Other blogs and websites do an excellent job of reporting on the latest news relating to Asian legal developments. We aim to dig deeper into some of those issues. As a result, our posts may tend to be longer than the typical blog post and are unlikely to “break” news, except insofar as they may provide more background and analysis than has been available before. We also welcome different points of view as we readily acknowledge that there is no one right answer for many of the questions we pose.
Our first post is a good example of the type of work we plan to do. In it, my colleague, Ms. YIN Chi, a former judge herself, and I, analyze China’s “lifetime accountability” doctrine for Chinese judges. “Lifetime accountability” has been used as a slogan for over a decade but has taken on new significance since the beginning of the Xi Jinping administration as a tool to combat wrongful convictions. We take a deep dive into the history of “lifetime accountability” and the various pronouncements and normative documents on the subject to shed light on exactly what “lifetime accountability” means. We are also in the process of preparing other posts about legal developments in China, as well as other Asian Jurisdictions, including Viet Nam, Taiwan and Japan. In the near future, we will be posting about the following:
China’s new Supervision Commission Law – what it means, who and what is covered and what it means for the Rule of Law in China.

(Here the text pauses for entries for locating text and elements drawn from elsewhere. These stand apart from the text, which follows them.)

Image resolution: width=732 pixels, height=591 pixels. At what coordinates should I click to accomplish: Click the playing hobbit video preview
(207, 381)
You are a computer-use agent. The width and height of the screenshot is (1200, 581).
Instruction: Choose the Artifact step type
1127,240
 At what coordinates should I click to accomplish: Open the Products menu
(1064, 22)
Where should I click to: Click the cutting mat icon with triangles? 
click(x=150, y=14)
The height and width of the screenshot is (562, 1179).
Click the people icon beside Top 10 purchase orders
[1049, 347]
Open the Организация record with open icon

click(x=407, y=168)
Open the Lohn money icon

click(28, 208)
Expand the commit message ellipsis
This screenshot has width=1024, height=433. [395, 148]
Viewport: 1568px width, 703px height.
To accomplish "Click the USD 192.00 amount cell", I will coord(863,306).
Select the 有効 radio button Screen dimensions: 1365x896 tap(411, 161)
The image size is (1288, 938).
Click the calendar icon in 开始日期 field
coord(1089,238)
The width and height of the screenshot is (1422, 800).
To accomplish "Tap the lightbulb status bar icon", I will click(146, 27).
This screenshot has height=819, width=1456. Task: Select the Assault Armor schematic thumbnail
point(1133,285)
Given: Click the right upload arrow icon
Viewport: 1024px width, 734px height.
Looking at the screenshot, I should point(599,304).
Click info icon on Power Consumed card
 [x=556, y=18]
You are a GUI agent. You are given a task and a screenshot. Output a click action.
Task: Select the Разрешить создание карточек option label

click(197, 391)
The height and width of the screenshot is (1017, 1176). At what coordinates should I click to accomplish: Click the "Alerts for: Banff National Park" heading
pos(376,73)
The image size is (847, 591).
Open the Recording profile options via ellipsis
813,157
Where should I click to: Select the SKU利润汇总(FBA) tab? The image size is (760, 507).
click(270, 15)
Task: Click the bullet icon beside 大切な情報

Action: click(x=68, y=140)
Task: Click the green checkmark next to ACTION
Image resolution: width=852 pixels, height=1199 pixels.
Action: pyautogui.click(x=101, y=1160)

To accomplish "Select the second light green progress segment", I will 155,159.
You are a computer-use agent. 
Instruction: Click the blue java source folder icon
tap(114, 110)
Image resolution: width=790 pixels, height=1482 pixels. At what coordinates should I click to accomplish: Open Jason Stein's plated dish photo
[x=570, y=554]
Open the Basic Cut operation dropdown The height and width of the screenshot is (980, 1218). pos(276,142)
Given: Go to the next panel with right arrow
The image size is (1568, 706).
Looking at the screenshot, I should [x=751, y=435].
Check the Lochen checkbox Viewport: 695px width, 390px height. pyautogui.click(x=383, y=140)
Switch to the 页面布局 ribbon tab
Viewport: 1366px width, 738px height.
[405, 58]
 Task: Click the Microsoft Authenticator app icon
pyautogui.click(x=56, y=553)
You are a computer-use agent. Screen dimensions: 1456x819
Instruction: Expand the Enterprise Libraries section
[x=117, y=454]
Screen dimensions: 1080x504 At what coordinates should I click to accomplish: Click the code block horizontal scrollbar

China’s new proposal to amend the Criminal Procedure Law to allow “plea bargains,” with Chinese characteristics;
Recent developments on the exclusionary rule for false confessions and other unlawfully obtained evidence;
China’s “trial-centered” criminal justice proposals - what does it mean?
Viet Nam’s new criminal procedure law;
Recording of police confessions in Japan;
The Innocence Movement in Asia, including China; Taiwan; Viet Nam and Japan
Our posts will be authored by our team of bilingual, bicultural and “bi-legal” research scholars, as well as friends of our U.S.-Asia Law Institute. We invite interested colleagues to also submit guest posts on relevant topics.